Via Mark Thoma, I see Benjamin Friedman has a nice piece in the New York Review riffing on George Akerlof and Robert Shiller's Animal Spirits. But I thought Friedman had an odd parenthetical here:

By now everyone realizes that excessive risk-taking, systematic mispricing of assets, and, often, plain reckless behavior (not to mention some instances of criminality, although to date surprisingly few of these have come to light) helped cause the current mess.

Wait, does anyone think criminality helped caused the current crisis? To paraphrase Warren Buffett: When the tide goes down you realize who isn't wearing swimming trunks. But it's not like the tide goes down because someone's swimming nude.

I also thought it was odd that Friedman thinks there are "surprisingly few" cases of criminality that have come to light.

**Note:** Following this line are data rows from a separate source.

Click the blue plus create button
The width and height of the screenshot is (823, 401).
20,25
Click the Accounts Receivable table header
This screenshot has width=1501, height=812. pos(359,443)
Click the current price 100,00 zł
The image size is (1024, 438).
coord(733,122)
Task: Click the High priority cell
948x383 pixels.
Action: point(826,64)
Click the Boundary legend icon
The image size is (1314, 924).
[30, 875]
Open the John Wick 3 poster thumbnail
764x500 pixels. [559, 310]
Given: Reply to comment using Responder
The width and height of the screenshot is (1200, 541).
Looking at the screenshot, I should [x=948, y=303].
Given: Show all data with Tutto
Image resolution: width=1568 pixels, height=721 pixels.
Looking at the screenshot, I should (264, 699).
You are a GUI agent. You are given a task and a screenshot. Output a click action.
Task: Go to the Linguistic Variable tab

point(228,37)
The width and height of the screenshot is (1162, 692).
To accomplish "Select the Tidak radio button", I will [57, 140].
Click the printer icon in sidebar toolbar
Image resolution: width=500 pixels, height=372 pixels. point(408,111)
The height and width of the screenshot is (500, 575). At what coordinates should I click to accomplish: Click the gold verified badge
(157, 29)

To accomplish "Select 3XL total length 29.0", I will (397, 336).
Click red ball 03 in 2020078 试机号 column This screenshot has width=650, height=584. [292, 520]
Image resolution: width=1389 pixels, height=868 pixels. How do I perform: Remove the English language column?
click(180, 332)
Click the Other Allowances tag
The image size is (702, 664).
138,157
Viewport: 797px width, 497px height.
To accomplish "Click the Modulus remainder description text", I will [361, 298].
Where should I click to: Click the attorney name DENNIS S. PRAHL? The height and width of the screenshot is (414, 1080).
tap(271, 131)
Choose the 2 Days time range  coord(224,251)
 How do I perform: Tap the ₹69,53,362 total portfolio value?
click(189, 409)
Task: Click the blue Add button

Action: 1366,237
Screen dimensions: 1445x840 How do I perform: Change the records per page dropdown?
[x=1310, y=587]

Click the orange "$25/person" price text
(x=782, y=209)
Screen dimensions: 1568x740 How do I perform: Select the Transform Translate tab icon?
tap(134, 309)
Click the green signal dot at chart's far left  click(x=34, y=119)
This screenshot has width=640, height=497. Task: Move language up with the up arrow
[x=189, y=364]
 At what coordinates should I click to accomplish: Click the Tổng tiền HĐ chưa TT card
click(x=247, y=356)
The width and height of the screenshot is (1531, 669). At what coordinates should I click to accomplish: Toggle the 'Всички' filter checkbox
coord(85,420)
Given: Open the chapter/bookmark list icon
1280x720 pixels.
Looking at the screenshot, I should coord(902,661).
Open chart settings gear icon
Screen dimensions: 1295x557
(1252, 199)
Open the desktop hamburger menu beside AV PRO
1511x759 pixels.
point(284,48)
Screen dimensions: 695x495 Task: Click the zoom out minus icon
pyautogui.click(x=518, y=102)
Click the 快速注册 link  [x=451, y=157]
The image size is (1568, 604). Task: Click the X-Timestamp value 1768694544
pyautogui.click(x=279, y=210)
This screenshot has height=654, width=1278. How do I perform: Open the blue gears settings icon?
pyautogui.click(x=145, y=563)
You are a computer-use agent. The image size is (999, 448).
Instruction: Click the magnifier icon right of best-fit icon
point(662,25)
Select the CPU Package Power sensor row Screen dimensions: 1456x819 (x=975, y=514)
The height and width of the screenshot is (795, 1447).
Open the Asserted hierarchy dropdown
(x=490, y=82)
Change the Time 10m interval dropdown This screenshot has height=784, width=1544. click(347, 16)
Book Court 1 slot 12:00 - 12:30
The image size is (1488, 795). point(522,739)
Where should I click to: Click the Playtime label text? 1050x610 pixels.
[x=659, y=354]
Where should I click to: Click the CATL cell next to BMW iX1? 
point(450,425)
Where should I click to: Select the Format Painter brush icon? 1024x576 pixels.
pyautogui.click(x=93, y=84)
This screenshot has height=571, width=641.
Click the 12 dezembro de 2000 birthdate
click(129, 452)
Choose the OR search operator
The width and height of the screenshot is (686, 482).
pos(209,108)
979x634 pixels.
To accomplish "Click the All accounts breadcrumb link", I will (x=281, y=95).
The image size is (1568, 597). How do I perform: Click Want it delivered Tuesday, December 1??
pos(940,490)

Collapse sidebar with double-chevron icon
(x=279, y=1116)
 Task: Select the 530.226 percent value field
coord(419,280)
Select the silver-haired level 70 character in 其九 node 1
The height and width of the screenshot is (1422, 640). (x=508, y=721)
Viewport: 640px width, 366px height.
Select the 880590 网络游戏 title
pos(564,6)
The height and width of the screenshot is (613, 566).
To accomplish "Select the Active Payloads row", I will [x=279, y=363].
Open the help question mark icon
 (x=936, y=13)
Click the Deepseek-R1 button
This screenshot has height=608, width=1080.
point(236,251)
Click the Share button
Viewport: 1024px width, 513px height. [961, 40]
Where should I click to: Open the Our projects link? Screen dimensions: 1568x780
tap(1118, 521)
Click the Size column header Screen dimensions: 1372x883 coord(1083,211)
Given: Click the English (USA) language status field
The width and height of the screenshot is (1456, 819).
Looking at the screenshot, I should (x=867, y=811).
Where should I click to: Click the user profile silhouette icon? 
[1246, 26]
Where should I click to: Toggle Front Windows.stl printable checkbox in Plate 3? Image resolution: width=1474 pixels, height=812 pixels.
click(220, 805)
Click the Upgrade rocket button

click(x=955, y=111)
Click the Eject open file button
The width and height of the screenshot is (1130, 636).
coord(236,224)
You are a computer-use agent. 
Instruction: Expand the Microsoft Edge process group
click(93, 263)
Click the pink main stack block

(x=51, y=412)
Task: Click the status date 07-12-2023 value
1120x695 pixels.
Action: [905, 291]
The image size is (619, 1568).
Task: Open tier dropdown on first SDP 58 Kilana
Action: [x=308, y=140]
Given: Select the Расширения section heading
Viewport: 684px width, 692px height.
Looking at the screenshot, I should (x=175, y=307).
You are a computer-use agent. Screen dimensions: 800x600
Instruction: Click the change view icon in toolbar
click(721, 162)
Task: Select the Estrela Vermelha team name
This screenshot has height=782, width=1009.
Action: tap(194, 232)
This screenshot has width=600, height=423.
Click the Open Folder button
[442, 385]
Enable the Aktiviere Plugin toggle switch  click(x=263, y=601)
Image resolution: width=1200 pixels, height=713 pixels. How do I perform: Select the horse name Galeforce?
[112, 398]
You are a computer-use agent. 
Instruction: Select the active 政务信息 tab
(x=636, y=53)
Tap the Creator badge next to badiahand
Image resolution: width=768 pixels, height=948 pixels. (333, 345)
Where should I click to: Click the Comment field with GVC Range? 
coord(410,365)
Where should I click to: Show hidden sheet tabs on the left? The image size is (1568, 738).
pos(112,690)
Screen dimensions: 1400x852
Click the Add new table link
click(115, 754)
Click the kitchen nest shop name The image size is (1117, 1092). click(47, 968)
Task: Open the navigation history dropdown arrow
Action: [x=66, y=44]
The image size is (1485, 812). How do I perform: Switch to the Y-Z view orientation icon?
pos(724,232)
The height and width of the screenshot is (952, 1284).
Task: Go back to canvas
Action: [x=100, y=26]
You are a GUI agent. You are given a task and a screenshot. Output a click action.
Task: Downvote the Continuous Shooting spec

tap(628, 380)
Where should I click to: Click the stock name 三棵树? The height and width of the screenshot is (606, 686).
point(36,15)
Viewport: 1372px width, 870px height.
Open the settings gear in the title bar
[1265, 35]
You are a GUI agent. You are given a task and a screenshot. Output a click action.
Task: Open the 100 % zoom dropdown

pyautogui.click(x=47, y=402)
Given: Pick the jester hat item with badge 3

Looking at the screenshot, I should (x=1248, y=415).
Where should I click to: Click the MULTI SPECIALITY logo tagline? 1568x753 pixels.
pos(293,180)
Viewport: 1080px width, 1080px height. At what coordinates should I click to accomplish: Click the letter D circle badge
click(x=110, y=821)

I have a feeling this has more to do with the quality of the light -- a lack publicity -- than the number of crimes that have been discovered and pursued. There is plenty of financial crime!

The FBI hasn't released white collar crime data for 2008, but the Bureau says it "recently observed a spike in the number of corporate fraud cases involving subprime mortgage lending companies." And the number of mortgage fraud cases was increasing before that:

FBI mortgage fraud.png
(The peak of the housing market was in 2006, so the big jumps in mortgage fraud started after the bubble's peak.)

More generally, why would any particular level of post-crisis criminality be surprising or unsurprising? I would expect an asset bubble to be correlated with an increase in asset scams, and a sudden decline in asset prices would pull the plug on a good number of them. And it looks like that's happening.